WORK REQUEST:
Please write the listing below out again exactly, leaving every picture behind.

┌─ RECORDS SUPPLIED

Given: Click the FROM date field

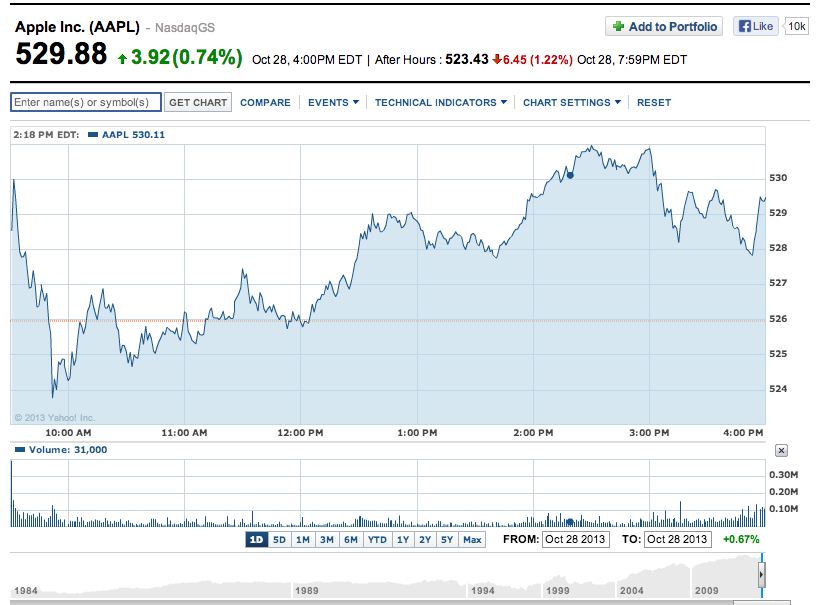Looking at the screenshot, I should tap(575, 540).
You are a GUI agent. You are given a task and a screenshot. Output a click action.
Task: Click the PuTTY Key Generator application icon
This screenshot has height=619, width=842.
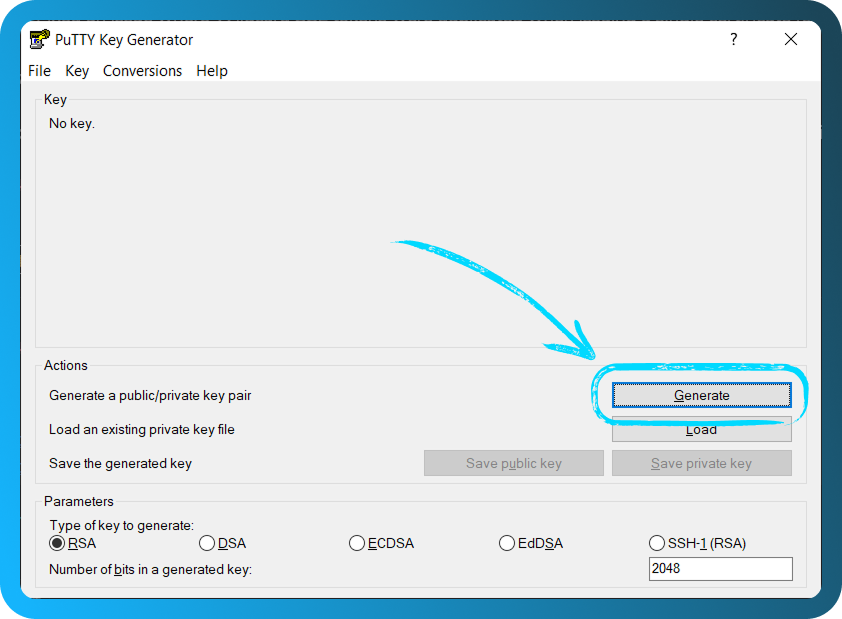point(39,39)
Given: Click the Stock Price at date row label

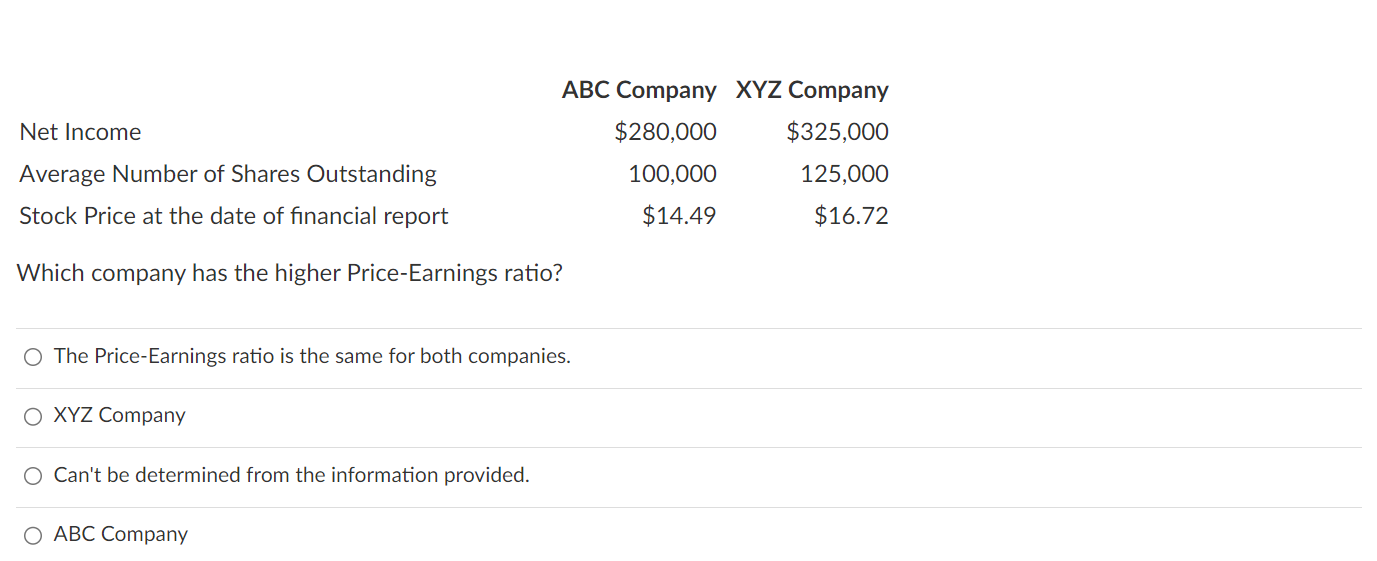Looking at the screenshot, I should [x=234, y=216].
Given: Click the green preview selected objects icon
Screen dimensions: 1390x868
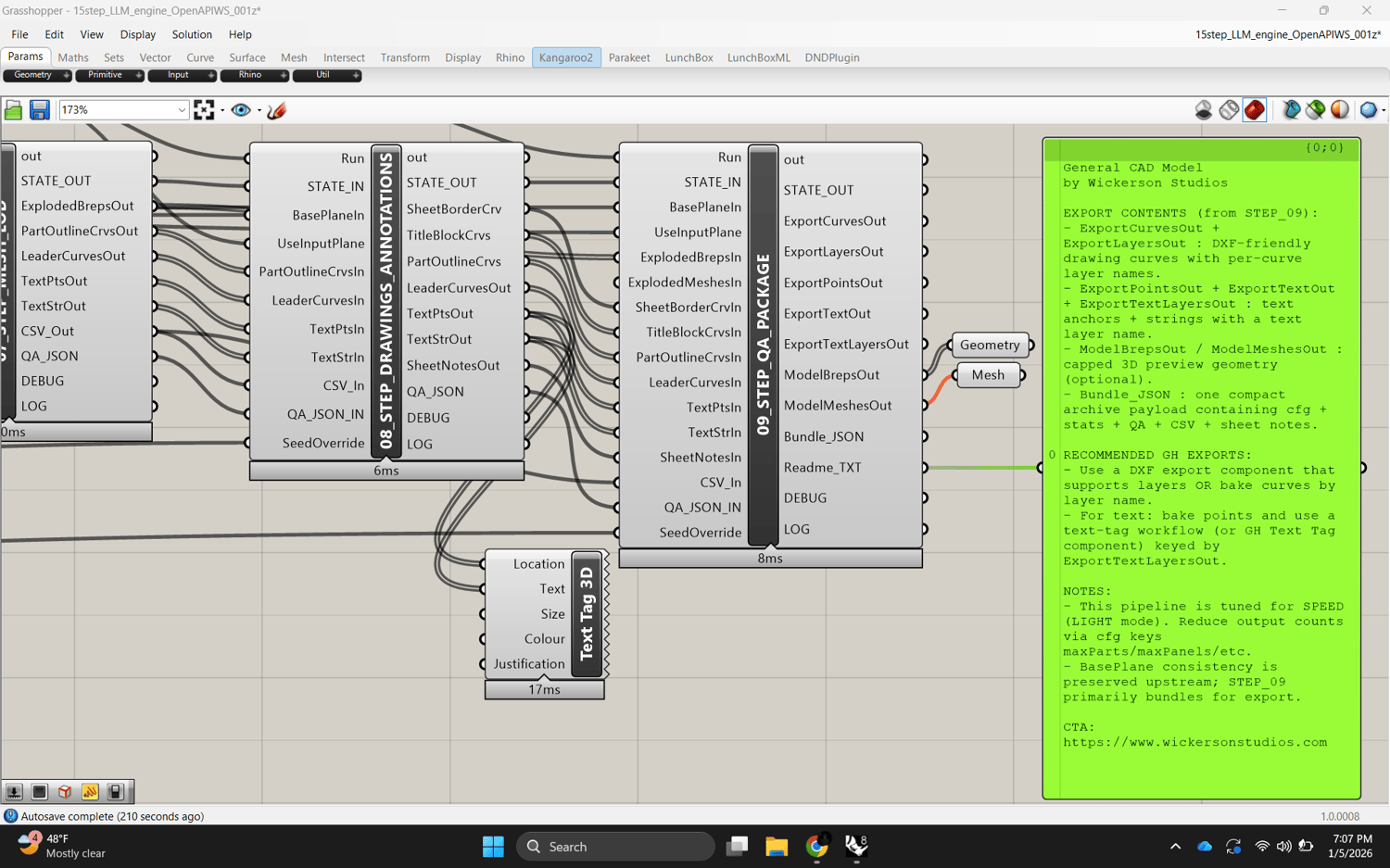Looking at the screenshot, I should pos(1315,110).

└─

RESPONSE:
Given: Click the FROM date field

Looking at the screenshot, I should tap(575, 540).
You are a GUI agent. You are given a task and a screenshot. Output a click action.
Task: Click the PuTTY Key Generator application icon
This screenshot has height=619, width=842.
point(39,39)
Given: Click the Stock Price at date row label

Looking at the screenshot, I should [x=234, y=216].
Given: Click the green preview selected objects icon
Screen dimensions: 1390x868
Looking at the screenshot, I should pos(1315,110).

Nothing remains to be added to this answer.